Let $S$ be a set and $V$ a subspace of the $K$-vector space $K^S$. Suppose there exist a finite family $(s_i)_{1\leq i\leq p}$ of elements of $S$ and a finite family $(f_i)_{1\leq i\leq p}$ of elements of $V$ such that $f_i(s_j)=\delta_{ij}$ for all $i,j\in[1,p]$. I want to show that this implies $p\leq\text{dim}(V)$.
Let $(e_s)_{s\in S}$ be the canonical basis of $K^{(S)}$ and $(e_s^*)_{s\in S}$ the associated coordinate forms. There exists an isomorphism $\varphi:(K^{(S)})^*\rightarrow K^S$ sending $\varphi(e^*_s)$ to $(\langle e_{s'},e^*_s\rangle)_{s'\in S}$. It suffices to show that there exists a family $(x_i)_{1\leq i\leq p}$ of $K^{(S)}$ such that $$\langle x_i,\varphi^{-1}(f_j)\rangle=\delta_{ij}.$$ The book proposes to take $x_i:=e_{s_i}$. I don't see how $\langle e_{s_i},\varphi^{-1}(f_j)\rangle=\delta_{ij}$. (The book asserts that $f(s)=\langle e_s,\varphi^{-1}(f)\rangle$ for all $s\in S$ and $f\in K^S$.) Why does it hold?
Edit:
Silly mistake. Ofc $f=\varphi(\varphi^{-1}(f))=(\varphi^{-1}(f)(e_s))_{s\in S}$. Solved.
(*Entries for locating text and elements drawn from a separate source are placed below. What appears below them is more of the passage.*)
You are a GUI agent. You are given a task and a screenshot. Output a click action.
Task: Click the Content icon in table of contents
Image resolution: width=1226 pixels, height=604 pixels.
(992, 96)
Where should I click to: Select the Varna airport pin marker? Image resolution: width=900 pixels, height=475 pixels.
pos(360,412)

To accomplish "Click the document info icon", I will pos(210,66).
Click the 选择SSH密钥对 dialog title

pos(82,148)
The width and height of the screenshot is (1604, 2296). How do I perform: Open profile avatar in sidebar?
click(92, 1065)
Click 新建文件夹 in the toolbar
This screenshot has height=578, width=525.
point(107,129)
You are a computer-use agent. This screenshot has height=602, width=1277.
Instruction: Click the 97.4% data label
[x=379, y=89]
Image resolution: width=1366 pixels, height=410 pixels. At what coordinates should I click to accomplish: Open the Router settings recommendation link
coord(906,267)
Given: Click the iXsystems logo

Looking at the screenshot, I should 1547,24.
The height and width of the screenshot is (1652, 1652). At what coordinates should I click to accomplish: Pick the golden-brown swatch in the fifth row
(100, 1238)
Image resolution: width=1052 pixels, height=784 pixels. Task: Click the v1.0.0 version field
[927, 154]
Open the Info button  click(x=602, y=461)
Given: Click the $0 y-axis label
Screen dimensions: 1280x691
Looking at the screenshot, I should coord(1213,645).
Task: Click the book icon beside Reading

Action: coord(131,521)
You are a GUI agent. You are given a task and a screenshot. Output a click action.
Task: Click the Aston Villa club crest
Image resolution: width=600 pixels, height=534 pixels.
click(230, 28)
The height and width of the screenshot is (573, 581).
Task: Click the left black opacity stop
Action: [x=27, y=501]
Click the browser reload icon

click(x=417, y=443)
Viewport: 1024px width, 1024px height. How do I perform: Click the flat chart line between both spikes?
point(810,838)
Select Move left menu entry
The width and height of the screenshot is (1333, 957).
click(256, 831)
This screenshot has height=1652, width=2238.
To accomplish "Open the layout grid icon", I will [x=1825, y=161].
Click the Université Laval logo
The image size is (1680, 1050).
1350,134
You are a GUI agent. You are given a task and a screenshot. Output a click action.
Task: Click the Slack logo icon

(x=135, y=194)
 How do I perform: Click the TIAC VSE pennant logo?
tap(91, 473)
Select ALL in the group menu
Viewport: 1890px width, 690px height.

There is no need to go to the dual, we can show that the family $(f_i)_{1\le i\le p}$ is linearly independent directly. Assume we have a linear combination $$ 0 = \sum_{i=1}^p \lambda_i\, f_i. $$ Let $k\in\{1,\dots,p\}$ and evaluate both sides at $s_k$ to obtain $$ 0 = \left(\sum_{i=1}^p \lambda_i\, f_i\right)(s_k) = \sum_{i=1}^p \lambda_i\, f_i(s_k) = \sum_{i=1}^p \lambda_i\, \delta_{ik} = \lambda_k. $$ Hence $\lambda_k=0$ for $k=1,\dots,p$ and the $f_i$ are linearly independent.
Having found $p$ linearly independent vectors in $V$ we conclude that $p \le \dim(V)$.